J’ouvre. C’est pourtant Kasia. Elle entre en chancelant, et quand j’allume la chandelle… Jésus ! quelle figure ! Un cadavre vivant ! Nous faisons le signe de la croix. Les paroles s’étranglent dans son gosier, mais elle dit à mon père : — Oncle Fedko, puisque tu es juge, près des Trois-Hêtres est couché mort Woilech, tué par une balle du comte Xavier, et le comte Xavier est tombé à quatre heures sous une balle de Wassili. Et Wassili s’est enfui dans la montagne sur le cheval du comte pour devenir un haydamak[1]. Je ne le dis qu’à présent, parce que le vieux comte aurait fait arrêter Wassili ou serait venu au secours de Xavier, et cela ne devait pas être. Voilà tout. — Elle presse ses mains contre ses tempes et se tait. Nous restons interdits, puis nous nous levons ; nous remettons la pauvre fille entre les mains de nos femmes, et, suivis de nos valets, nous nous rendons en toute hâte aux Trois-Hêtres.

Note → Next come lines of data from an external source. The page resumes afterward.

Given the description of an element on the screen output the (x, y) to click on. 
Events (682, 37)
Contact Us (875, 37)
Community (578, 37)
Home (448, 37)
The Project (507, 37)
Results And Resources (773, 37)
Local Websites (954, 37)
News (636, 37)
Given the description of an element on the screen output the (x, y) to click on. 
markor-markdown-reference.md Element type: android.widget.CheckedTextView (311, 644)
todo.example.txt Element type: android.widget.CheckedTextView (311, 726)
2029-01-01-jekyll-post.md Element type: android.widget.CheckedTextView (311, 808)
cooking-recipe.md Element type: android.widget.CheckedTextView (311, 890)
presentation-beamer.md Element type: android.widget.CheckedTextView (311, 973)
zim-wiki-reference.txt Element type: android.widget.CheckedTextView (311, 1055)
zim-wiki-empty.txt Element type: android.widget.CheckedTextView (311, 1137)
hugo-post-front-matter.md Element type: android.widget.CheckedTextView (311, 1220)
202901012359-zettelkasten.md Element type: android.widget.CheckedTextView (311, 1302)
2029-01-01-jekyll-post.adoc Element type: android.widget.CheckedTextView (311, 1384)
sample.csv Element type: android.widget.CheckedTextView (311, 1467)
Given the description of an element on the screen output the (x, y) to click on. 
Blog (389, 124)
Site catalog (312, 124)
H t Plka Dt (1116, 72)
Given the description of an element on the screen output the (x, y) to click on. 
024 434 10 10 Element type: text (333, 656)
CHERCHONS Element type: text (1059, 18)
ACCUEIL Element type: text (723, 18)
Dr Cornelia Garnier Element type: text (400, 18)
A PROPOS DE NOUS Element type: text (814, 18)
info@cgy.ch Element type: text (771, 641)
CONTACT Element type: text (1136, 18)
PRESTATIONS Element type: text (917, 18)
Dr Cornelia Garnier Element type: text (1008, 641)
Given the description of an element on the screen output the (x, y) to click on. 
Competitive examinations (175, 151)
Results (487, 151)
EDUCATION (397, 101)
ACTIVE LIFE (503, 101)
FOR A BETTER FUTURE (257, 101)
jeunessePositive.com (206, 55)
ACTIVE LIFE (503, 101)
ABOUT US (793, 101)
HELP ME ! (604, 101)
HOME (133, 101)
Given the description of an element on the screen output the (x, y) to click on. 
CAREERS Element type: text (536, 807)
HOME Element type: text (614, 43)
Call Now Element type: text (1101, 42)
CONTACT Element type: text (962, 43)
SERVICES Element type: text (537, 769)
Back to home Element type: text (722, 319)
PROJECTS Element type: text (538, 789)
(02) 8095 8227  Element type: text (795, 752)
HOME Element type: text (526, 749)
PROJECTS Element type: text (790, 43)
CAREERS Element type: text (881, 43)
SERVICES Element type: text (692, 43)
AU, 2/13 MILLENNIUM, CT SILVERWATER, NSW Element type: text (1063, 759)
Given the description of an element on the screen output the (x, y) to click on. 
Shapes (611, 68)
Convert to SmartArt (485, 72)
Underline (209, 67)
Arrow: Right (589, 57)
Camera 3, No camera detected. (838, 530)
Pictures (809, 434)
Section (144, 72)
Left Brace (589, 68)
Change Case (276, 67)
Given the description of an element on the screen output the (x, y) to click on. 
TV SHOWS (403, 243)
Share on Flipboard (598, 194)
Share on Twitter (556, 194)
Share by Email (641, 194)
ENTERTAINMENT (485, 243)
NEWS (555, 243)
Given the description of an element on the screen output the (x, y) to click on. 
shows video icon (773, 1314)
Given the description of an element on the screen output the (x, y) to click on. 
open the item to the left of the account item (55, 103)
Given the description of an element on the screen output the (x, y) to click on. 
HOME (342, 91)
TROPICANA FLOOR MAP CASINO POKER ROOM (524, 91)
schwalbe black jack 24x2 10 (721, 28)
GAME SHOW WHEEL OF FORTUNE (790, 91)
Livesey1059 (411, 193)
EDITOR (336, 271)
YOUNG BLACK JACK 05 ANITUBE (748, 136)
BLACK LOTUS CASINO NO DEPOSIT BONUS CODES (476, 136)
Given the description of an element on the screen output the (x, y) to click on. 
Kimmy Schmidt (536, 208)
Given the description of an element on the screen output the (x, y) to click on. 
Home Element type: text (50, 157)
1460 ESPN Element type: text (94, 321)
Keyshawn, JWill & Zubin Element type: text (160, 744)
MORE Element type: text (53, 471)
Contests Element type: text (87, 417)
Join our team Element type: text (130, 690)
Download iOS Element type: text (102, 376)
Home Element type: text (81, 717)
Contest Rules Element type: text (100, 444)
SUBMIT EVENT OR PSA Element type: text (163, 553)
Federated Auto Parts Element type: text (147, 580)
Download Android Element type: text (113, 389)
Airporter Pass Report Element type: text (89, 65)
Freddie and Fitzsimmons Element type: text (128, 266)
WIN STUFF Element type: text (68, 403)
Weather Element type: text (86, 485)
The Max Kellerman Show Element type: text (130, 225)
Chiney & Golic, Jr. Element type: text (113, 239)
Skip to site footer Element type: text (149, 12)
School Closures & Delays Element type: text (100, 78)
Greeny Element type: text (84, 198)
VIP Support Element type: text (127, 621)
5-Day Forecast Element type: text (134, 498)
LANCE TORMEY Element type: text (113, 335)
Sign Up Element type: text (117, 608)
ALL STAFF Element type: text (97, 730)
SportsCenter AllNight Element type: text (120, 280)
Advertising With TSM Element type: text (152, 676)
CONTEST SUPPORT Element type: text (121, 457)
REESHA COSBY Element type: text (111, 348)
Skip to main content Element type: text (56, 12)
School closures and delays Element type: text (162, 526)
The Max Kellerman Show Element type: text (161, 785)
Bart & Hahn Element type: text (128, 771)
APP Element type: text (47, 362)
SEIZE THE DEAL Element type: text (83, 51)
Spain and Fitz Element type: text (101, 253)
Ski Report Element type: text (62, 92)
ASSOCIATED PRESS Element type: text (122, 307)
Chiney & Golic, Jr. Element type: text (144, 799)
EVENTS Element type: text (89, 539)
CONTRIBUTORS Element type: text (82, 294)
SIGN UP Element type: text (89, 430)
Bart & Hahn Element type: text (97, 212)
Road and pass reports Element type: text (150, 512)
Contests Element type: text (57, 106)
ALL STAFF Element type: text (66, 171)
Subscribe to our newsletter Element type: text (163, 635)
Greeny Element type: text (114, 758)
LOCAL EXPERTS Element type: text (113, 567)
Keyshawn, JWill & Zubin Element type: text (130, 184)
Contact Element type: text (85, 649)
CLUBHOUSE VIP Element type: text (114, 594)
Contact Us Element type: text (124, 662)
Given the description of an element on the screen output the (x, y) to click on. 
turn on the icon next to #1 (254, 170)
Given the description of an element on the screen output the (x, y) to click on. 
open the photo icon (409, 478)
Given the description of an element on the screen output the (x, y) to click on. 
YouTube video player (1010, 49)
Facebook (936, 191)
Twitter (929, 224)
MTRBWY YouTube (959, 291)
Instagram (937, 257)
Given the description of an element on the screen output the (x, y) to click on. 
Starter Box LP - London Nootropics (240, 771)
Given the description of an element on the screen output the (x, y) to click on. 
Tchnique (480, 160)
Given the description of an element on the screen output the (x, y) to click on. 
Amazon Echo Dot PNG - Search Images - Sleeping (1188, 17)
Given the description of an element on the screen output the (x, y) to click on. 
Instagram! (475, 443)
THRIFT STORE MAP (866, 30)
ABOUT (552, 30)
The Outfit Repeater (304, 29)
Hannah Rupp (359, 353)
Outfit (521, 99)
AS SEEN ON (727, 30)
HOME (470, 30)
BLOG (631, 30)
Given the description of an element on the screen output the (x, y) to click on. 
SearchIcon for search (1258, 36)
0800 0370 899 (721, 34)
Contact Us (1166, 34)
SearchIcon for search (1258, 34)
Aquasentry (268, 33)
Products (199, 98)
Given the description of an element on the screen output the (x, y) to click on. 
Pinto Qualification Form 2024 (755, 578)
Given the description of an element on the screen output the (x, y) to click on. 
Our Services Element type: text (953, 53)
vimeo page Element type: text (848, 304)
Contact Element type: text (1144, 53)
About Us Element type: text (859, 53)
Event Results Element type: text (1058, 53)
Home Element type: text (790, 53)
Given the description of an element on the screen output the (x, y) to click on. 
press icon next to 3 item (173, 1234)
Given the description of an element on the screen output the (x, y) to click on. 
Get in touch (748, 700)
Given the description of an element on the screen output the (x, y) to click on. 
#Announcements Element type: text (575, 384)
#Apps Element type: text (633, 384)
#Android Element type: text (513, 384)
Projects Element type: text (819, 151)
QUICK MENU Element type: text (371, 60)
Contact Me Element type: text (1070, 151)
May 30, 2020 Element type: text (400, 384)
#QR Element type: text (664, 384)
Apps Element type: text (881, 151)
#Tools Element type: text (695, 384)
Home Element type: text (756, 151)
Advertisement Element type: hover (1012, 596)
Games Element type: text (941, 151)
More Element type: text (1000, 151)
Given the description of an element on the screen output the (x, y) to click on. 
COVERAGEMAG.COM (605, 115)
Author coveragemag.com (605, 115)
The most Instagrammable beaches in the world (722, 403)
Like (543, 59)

La lune brille encore assez claire. Là gît le pauvre Woitech déjà raidi, mais chez le jeune comte subsiste une étincelle de vie. Quand je soulève sa tête pour la poser sur mes genoux, il entr’ouvre les yeux : — Sauvez-moi, dit-il tout bas, il faut… il faut… que je vive ! — Un profond soupir… il est mort. Nous emportons les cadavres jusqu’ici, sous le tilleul, et mon père convoque toute la commune. Il s’agit d’avenir le vieux comte. Mais voilà de la lumière, des flambeaux dans la nuit ; c’est le seigneur avec sa suite. Le bruit du meurtre est arrivé au château ! Agénor avait toujours été un homme d’aspect imposant et sévère, son visage sombre ne riait jamais ; en ce moment, il était terrible. Il s’approcha du mort, les yeux fixes, ses cheveux blancs dressés d’horreur ; jamais je n’ai rien vu de pareil que chez un criminel au pied de l’échafaud. Puis d’une voix brève :
— Qui est le meurtrier ? demanda-t-il.
Tout le monde se tut, tout le monde, sauf Kasia, qui au moment même se débattait parmi les femmes empressées à la retenir. — Non pas le meurtrier, mais le vengeur ! s’écria-t-elle. — Et elle raconta tout, entendez-vous bien ? tout ! Et le vieux seigneur secouait la tête pendant ce temps comme une machine ; on eût dit qu’il ratifiait chaque mot. À la fin, il se leva brusquement :
— Ne perdons pas une minute, dit-il à ses valets. Sellez vite les chevaux, poursuivons Wassilli. Qui me l’apportera mort recevra dix florins, et qui me l’amènera vivant, afin que je le puisse pendre, deviendra riche, j’en jure Dieu, très riche. Et vous, paysans, n’aiderez-vous pas à la chasse ?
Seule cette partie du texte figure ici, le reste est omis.